A few minutes later Tweedle-Dee with a  badge waddles up at his own slow pace. I poor out the Dillard’s bag on the counter(nearly $500 dollars worth of product), when the head of security walks in behind him. They stare for a moment, their faces unchanged, unimpressed and then look up at me with tiny pads of paper in their hands, “I know it is difficult to do, but if next time you could call us before the culprit has left the store we could actually do something.” In the bottom of the bag was a red purse, not new, it has one tampon, a stolen/empty wallet from Mardel, and tons of stolen make up from Walgreens or somewhere like that. “Can you give us a description.” As I am struggling to describe them, my tall friends returns with a cup of pretzel bites and I ask him to help describe them.

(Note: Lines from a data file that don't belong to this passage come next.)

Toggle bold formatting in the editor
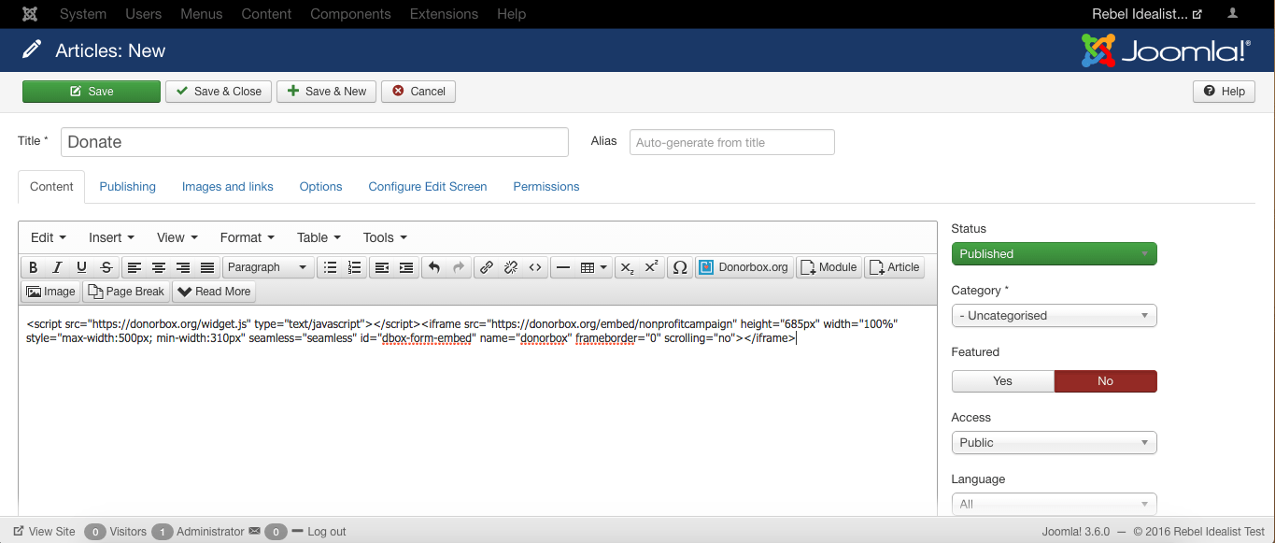The width and height of the screenshot is (1275, 543). [33, 267]
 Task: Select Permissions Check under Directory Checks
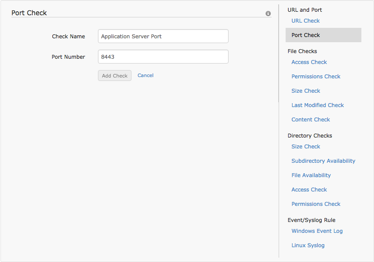click(x=316, y=204)
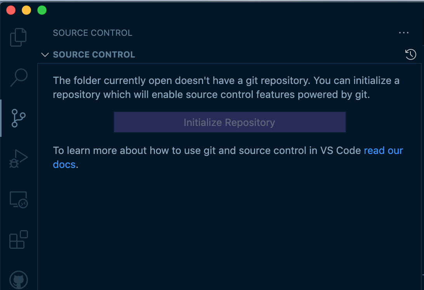Click the GitHub account icon
The width and height of the screenshot is (424, 290).
click(x=18, y=280)
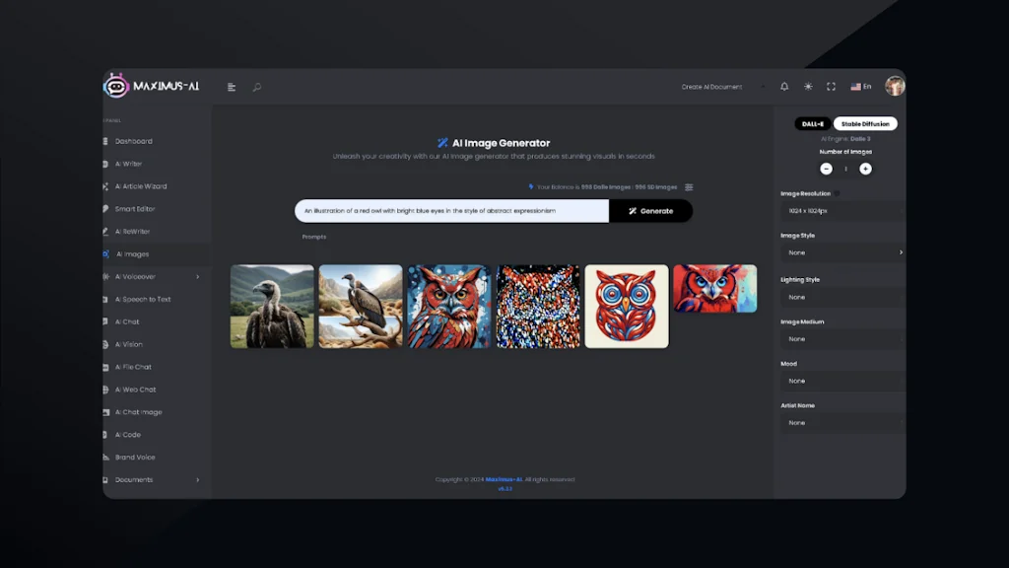Open the AI Code generator
1009x568 pixels.
(131, 434)
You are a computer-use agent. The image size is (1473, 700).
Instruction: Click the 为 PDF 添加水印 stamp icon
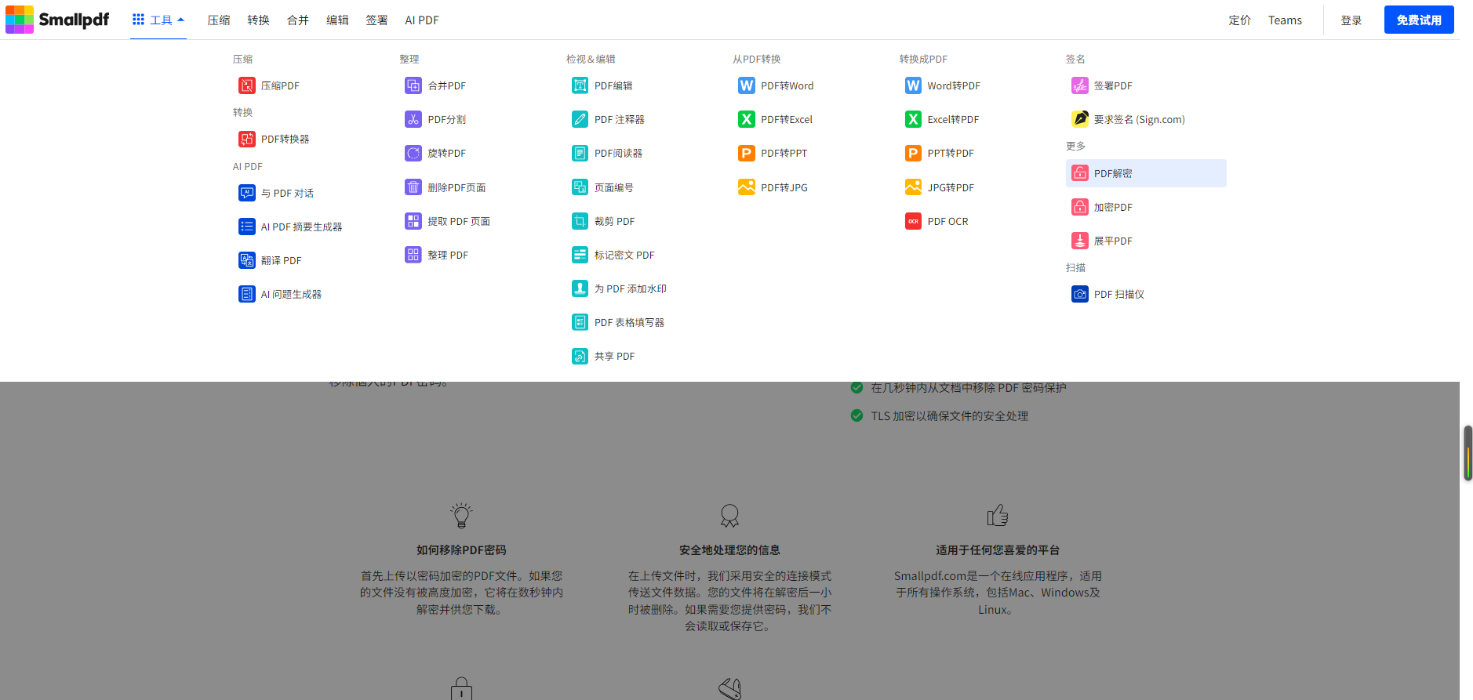pyautogui.click(x=580, y=288)
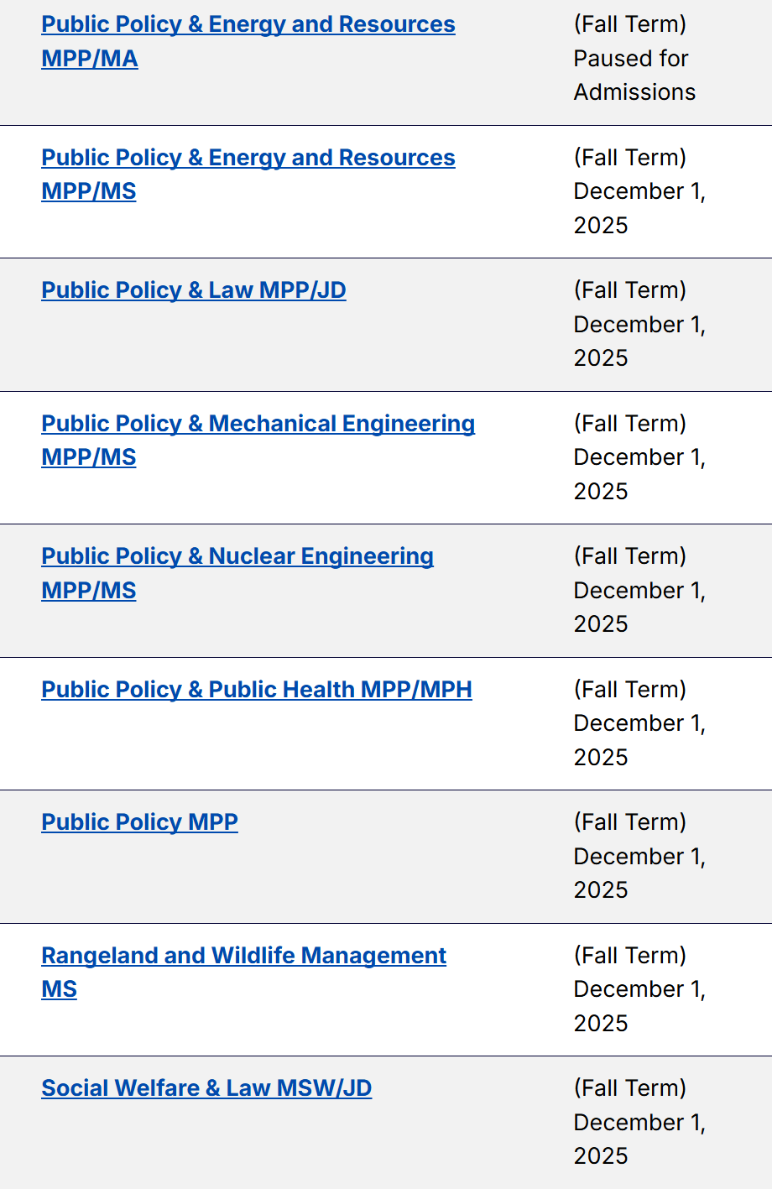This screenshot has height=1189, width=772.
Task: Click the Mechanical Engineering MPP/MS deadline date
Action: click(639, 458)
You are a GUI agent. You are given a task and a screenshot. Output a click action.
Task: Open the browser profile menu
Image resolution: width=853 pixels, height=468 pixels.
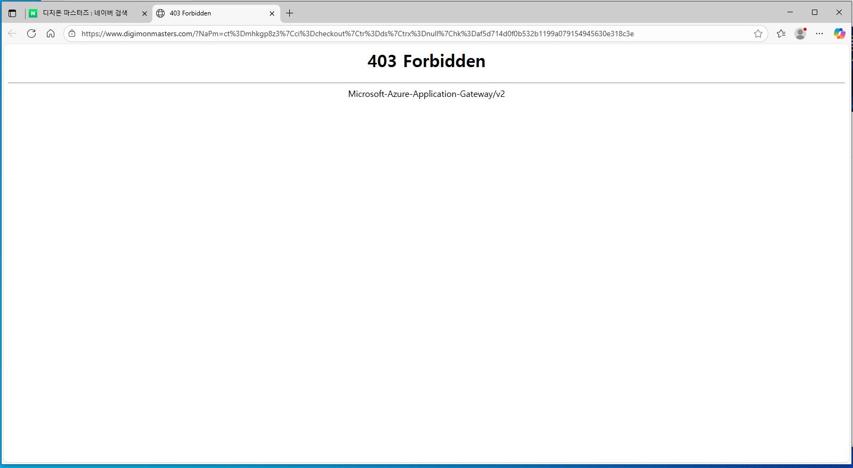(800, 34)

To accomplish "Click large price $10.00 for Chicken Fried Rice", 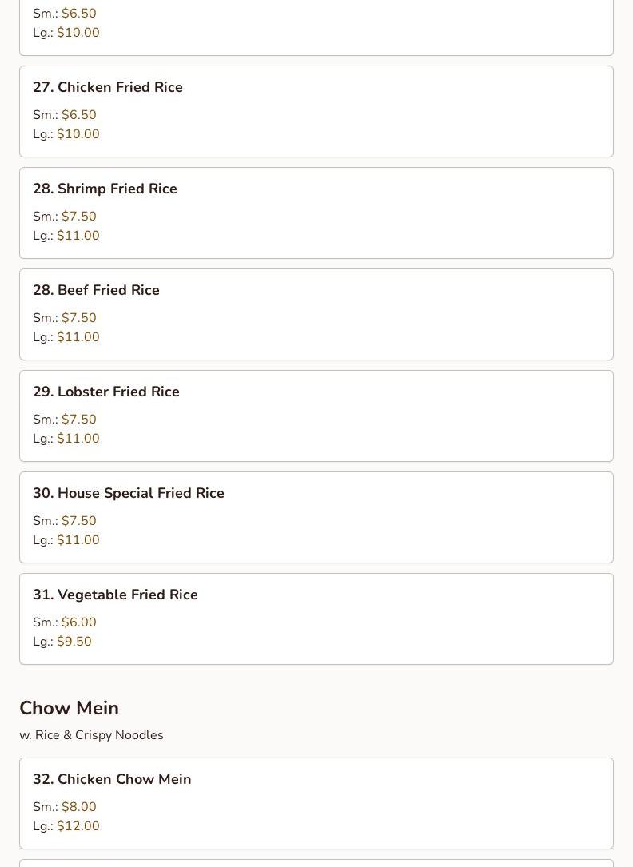I will pos(78,133).
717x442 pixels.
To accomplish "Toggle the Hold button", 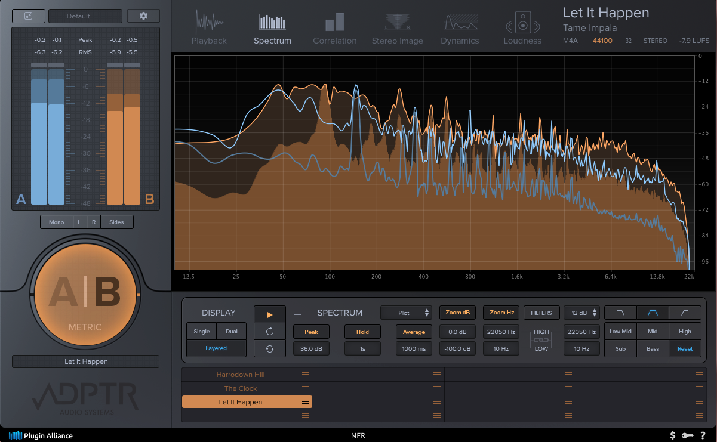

He gives about the same description I had. “And then one or the ladies is still on mall premises,” the guards ask.

The tall man takes a pretzel and gives it a long chew with a big smile on his face, “I saw her walk out the door just a moment ago, the same door that other young lady left through, I guess they were parked out that direction.”

The two security guards turn to me, “Well, I can assure you these ladies won’t be returning to the mall today.” With that they left, and it was over.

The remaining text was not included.